[Stored records]
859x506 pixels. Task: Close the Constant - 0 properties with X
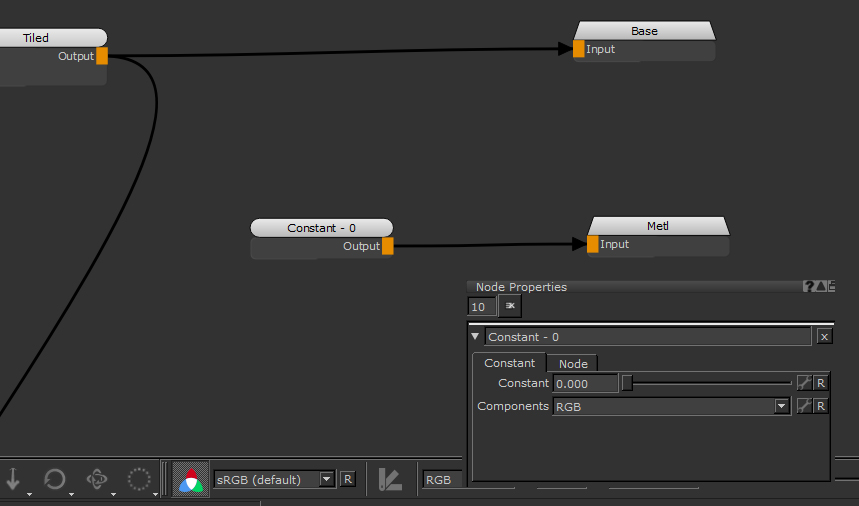[824, 337]
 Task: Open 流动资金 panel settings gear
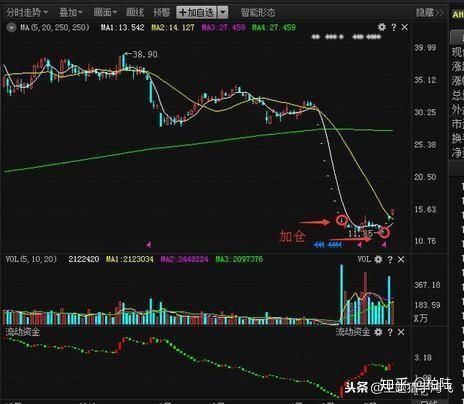378,332
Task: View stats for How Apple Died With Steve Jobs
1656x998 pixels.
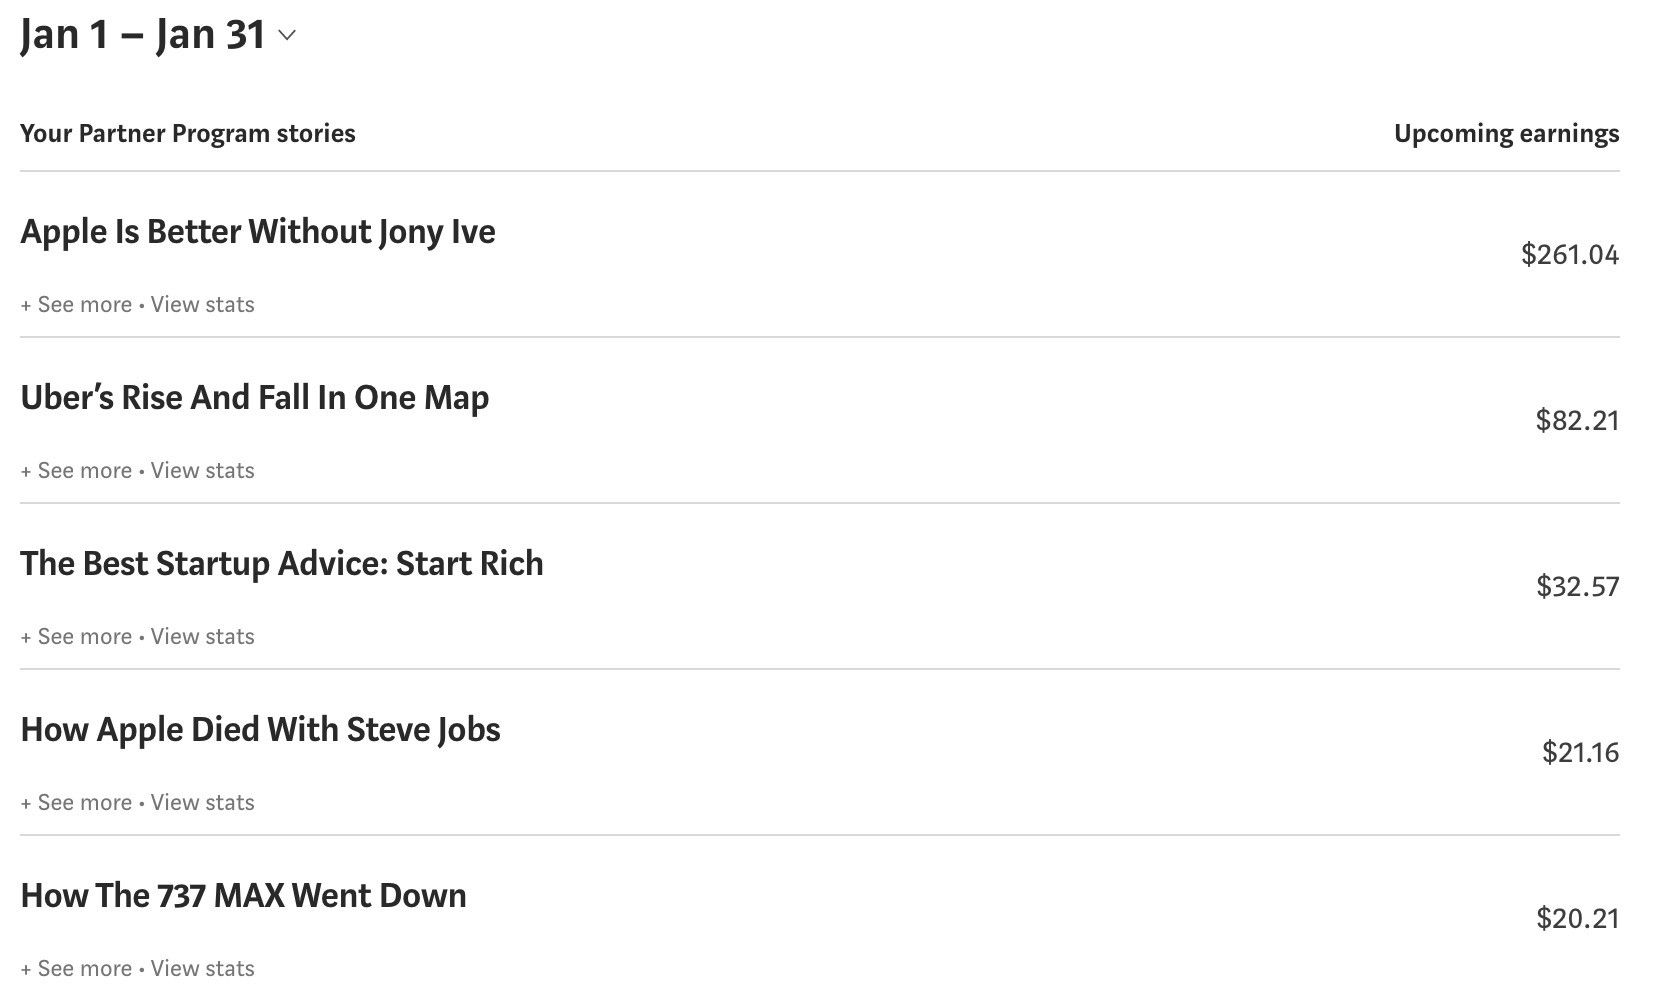Action: (x=203, y=803)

_YOUR TASK:_ Only the records, copied exactly and free of pictures, belong in the answer.

_RESULT FOR THIS EXERCISE:_
859x506 pixels. Task: Close the Constant - 0 properties with X
[824, 337]
 Task: Open 流动资金 panel settings gear
378,332
Task: View stats for How Apple Died With Steve Jobs
1656x998 pixels.
Action: (x=203, y=803)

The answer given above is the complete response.